Sarah Hoffman wrote:
> On Sat, Aug 17, 2019 at 01:11:17AM -0700, Richard Fairhurst wrote:
> > Peter Elderson wrote:
> > > The point is, as it is it's not good enough for data use besides 
> > > rendering. you can't rely on route relations for anything but
> rendering
> > 
> > Once again: pretty much every OSM-based bike router uses route relations
> to
> > influence routing. (That might give you a clue to one of the
> strategies.)
> 
> But this is a task which is essentially the same rendering. 

I was addressing Peter's point that route relations can only be used for
rendering, which is demonstrably false - they're used for influencing
weighting in routing.

> The problems come in if you want to go the other way. When you start with 
> the relation, want to determine where the route goes along. That
> information 
> is simply not contained in the route relations as long as you don't impose
> a
> couple of restrictions. [...]
> I consider sorting and the use of roles essential for that.

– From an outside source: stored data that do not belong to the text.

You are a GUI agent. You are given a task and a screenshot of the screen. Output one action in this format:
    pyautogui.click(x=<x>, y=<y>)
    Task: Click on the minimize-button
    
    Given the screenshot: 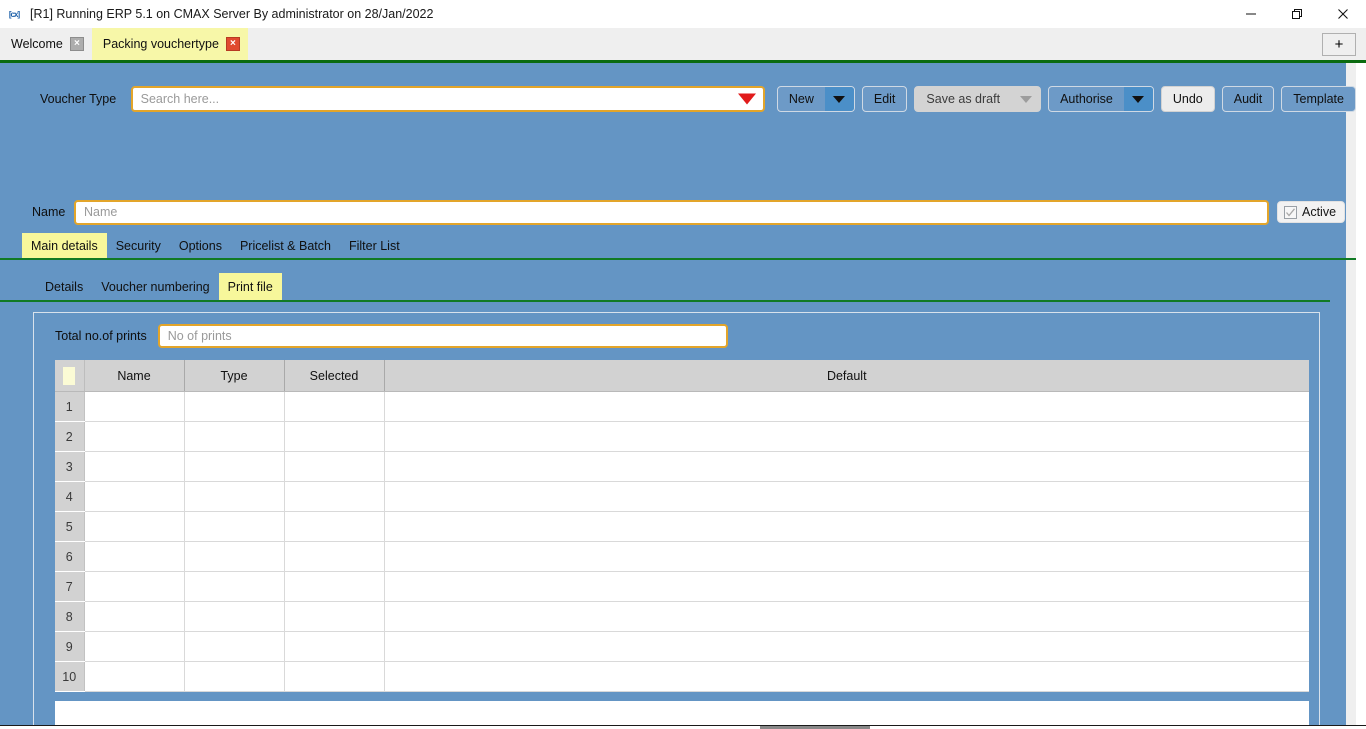 What is the action you would take?
    pyautogui.click(x=1251, y=14)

I'd fully agree on roles. The use of 'alternate' and 'forward'/'reverse'
roles for bike route relations dates back to the earliest days of bike route
mapping in OSM and is well established by now.

But just as long established in OSM is the principle that - since mappers
are our most precious resource - we optimise for the mapper, not for ease of
consumption. Allowing relations to be unsorted is an example of that. If a
relation represents a linear route, it's a SMOP to put the ways in the right
order. 

There are two obvious strategies. 1 is: create an empty polyline P with
endpoints P1 and P2; iterate through the relation members; every time you
encounter a way with an endpoint P1 or P2, add it to the polyline
(potentially in reverse order) and remove it from consideration; repeat
until there are no ways left. This is broadly the approach I've used until
now.

2 is more involved but more fault-tolerant and flexible; create a routing
graph, then route from the relation's startpoint to its endpoint using a
very heavy uplift for members of this relation. This is a useful approach
where the route actually _is_ non-contiguous but you nonetheless want to
include connecting routes between the sections. (Quite a lot of American
rail-trails are like this, as are several UK National Cycle Network routes.)
This is an approach I'm investigating at present.

Approach 1 does of course fail if the relation doesn't represent a single
linear route. That would, however, still be true if the route was ordered.
There's probably a little more that editing software can do here, but unless
you want to require people to have 12 months of OSM experience before they
can map a change to their local cycle route, ultimately the solution is to
have better QA tools. Something like OSM Relation Analyser is faultless
algorithmically but the UI is less than immediate. If we were to have an OSM
Inspector-like view of lacunae, spurs and other relation issues, it would be
a whole lot easier to fix them. I occasionally wonder about coding this but
I'd love it if someone were to beat me to it.